The sensors work in a manner rather like radar, where the distance to remote objects can be calculated. In radar, it's done by measuring the time it takes an electronic burst of radio waves to make the round trip from a transmitting antenna to a reflective object. and back. In the case of these chips, however, a burst of unobtrusive (infra-red) light is transmitted instead. This is of a known frequency, and all other frequencies are ignored, so ambient light doesn't confuse the picture.

Canesta's sensors then have two ways to measure distance. Either, they time how long it takes the pulse to reflect back to each "pixel" using high speed, on-chip timers, or else simply count the number of returning photons -- an indirect measure of the distance.
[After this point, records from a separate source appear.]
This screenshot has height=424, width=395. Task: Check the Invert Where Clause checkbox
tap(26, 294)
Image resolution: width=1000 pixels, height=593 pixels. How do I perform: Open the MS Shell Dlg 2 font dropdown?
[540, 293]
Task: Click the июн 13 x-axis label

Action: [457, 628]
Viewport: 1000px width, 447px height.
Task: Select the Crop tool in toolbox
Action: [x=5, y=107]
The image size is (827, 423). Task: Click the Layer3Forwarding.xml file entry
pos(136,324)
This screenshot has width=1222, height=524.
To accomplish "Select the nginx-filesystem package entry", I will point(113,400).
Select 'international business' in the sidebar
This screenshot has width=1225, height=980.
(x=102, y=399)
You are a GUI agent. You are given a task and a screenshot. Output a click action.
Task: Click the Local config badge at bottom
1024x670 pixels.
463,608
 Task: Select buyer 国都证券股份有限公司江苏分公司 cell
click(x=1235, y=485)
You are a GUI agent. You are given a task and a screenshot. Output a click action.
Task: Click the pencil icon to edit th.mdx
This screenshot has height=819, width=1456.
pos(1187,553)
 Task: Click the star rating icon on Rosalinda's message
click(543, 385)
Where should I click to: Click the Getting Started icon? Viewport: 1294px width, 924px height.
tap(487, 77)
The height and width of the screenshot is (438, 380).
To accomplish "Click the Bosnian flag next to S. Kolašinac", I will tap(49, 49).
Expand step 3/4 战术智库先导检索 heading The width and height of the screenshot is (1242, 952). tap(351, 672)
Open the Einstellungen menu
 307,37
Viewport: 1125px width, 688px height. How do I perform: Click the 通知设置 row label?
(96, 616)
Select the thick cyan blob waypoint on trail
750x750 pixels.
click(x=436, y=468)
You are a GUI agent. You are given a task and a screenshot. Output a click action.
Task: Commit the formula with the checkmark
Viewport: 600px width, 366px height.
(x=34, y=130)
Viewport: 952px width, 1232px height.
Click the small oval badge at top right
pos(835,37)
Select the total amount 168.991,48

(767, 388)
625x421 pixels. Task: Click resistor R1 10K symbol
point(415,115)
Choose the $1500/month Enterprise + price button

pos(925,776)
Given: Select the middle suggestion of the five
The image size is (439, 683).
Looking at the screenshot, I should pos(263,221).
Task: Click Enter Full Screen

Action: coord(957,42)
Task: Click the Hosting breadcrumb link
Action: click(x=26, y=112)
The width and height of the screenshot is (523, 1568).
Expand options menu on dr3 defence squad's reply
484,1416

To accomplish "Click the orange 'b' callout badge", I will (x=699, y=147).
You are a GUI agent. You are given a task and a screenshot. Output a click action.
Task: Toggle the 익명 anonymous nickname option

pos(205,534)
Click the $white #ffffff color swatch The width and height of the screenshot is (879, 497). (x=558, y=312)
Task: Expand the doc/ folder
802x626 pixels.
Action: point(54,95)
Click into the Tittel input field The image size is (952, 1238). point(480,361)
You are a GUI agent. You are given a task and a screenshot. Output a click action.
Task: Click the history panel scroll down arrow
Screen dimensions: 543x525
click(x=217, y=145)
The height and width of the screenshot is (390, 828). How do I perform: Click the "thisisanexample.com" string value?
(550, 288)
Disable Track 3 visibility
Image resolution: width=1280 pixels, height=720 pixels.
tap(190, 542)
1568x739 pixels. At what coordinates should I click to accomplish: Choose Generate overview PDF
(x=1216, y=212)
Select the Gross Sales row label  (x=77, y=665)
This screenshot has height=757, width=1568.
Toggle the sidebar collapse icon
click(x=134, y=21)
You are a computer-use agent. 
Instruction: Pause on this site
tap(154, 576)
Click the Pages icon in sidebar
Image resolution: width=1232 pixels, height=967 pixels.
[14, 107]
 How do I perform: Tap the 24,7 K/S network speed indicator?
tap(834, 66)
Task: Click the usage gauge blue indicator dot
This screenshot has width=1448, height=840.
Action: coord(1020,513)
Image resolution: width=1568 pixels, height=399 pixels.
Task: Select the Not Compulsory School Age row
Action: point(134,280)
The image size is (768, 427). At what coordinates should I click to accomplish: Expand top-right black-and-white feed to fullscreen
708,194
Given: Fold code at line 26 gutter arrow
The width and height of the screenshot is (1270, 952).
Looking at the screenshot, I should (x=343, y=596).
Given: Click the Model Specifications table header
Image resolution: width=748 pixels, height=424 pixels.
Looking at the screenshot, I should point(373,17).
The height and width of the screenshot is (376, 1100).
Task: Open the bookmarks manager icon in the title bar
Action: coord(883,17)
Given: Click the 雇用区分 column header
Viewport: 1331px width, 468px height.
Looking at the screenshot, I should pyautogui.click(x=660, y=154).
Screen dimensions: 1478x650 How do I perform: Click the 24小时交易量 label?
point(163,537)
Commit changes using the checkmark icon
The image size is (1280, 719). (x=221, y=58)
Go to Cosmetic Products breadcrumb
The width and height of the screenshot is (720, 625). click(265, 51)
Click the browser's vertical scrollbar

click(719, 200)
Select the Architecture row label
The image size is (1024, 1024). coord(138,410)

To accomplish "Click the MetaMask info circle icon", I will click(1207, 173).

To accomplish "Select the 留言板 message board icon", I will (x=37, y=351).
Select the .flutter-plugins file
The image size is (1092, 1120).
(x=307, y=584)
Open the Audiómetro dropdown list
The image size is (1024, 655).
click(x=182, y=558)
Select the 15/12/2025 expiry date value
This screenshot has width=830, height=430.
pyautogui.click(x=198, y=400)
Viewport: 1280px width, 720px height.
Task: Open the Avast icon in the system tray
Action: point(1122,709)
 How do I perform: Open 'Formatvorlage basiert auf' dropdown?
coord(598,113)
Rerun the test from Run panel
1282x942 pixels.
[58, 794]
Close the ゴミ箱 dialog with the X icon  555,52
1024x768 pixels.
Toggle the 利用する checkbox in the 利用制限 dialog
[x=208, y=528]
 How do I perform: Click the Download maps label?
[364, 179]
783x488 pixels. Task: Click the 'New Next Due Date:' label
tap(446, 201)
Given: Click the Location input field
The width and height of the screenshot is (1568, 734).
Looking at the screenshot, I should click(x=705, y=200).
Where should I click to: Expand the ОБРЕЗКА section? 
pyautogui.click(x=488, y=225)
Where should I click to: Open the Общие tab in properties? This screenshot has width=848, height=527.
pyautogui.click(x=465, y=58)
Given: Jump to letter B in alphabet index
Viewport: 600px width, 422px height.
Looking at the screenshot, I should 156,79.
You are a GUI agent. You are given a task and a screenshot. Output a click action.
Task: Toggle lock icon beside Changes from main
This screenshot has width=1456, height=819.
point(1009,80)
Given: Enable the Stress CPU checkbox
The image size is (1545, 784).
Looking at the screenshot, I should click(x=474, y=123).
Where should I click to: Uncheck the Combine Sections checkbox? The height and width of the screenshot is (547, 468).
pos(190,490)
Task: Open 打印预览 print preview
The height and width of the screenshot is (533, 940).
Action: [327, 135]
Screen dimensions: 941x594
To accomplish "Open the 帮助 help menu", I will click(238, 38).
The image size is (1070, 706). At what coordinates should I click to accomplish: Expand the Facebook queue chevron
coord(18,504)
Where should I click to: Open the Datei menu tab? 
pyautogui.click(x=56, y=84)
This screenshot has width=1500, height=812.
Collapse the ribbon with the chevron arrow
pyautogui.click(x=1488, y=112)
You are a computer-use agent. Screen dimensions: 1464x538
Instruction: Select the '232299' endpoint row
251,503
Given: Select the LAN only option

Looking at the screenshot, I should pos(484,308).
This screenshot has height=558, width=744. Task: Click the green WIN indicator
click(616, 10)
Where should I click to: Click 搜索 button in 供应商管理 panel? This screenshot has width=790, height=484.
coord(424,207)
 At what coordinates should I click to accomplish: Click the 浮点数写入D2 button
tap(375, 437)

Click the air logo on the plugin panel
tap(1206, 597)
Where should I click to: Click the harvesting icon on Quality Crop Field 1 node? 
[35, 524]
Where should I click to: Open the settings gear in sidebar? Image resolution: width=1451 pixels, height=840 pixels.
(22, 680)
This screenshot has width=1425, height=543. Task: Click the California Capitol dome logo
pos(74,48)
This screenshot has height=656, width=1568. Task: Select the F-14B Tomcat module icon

The image processing part, therefore, is far simpler than conventional software, which requires huge visual processing capacity. Instead of having to generate the 3D view of the world from multiple 2D images, Canesta's software starts this contour map, provided "for free" by the hardware.

So, this makes it possible to embed the application-independent portion of the processing software directly into the chips themselves, without the need for a PC attached. The result is that these devices can be built into cheap, and portable devices; they don't need high-power processors, and they don't suck up electrical power either. Canesta describes them as "similar to video chips, but smarter."

Just how much smarter, you can gauge from the fact that Canesta reckons to compute 3-dimensional image maps at more than 50 frames per second. Conventional image technology "can take from several seconds to several minutes to generate a 3-dimensional representation of a single, static frame."

Questions which delegates to Wireless Internet will be asking, will include:

what resolution is this visual scan?

what frequency is the infra-red beam?

does it work in a planar scan, or in a spherical one?

how does it cope with reflective surfaces like mirrors?

what standards does it support?

what are the limits of its range, in practice, and in theory?

and, of course, price?

Newswireless Net will report further after the show.